Reflecting on what abuse is, and how knowing that changes everything.

There are moments in my life where things change and there becomes a “before time” and an “after.” I think we all have these moments in our lives. Something pivotal and upending happens (or, ends) and life as we know it is fundamentally different moving forward.

Reading When Love Hurts: A Women’s Guide to Understanding Abuse in Relationships, feels like one such moment in my life. More specifically, it feels as though I’ve received a new pair of glasses through which to view the world and so, now that I’ve read the book, my world and everything in it is framed with this new perspective.

When Love Hurts is a book for women who are or have experienced abuse from their romantic partners (past or present). Karen and Jill specifically speak to women’s relationships with men, but acknowledge that abuse can be experienced in same-sex partnerships as well. 

The book details what abuse is and why our understanding of abuse must change, because it is not just about physical violence. It also speaks to why we must break our preconceived notions of what kinds of women end up in abusive relationships: all women can experience abuse, regardless of age, socioeconomic status, or emotional maturity. 
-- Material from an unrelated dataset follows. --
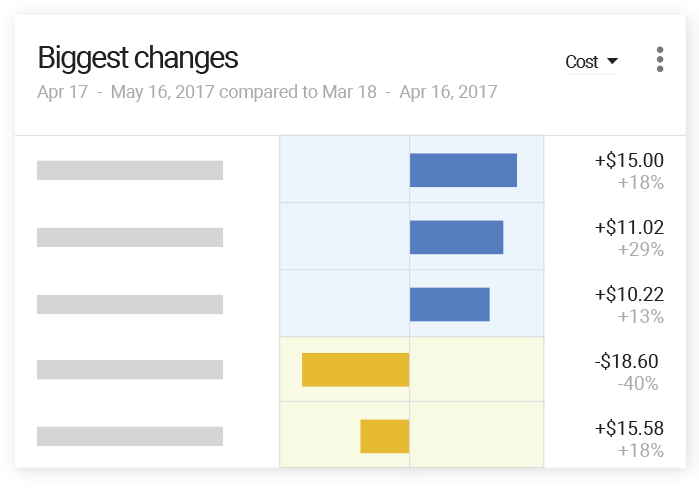
Task: Open the second redacted campaign name
Action: (x=130, y=237)
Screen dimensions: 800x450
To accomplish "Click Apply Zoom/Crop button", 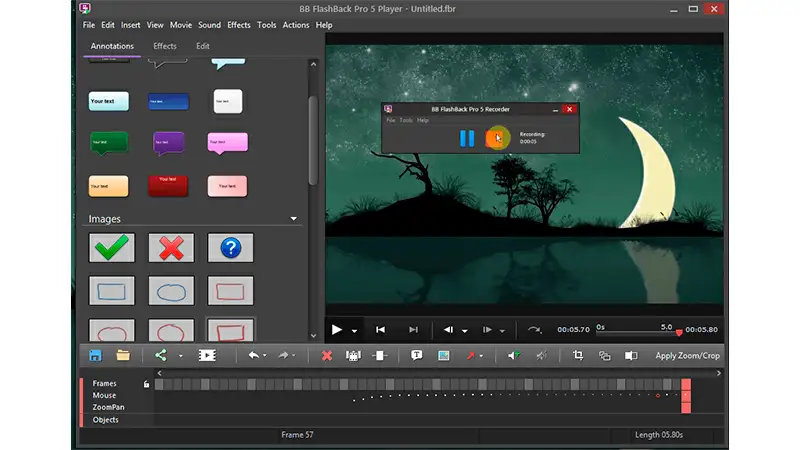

It illuminates how abuse in relationships shows up, and how abuse is cyclical in nature. There is a large component of the book dedicated to a discussion on safety, and why it’s not always the best choice for a woman to leave an abusive relationship, for so many reasons.

Life now feels clearer after reading this book, but also a bit more terrifying, because now I see.

Abuse. Is. Everywhere.

The depths of it are staggering.

I see abuse playing out in a lot of places right now. I see it in the lives of my female friends. We are all collectively shaking our heads wondering, “Are we crazy?” The answer, according to this book, is “NO.” 

“If you are experiencing abuse, the problem will persist no matter what you try to change about yourself, your partner, or your relationship. This is because the problem is his abuse–his need to have control in your relationship.”

When Love Hurts: A Woman’s Guide to Understanding Abuse In Relationships

At a recent training given by the authors, I asked the group how we stop this cycle of violence and one participant piped up with, “Dismantle the patriarchy.” and it feels appropriate. 

Violence against women starts with male domination and until men sort that out, violence will continue to perpetuate itself.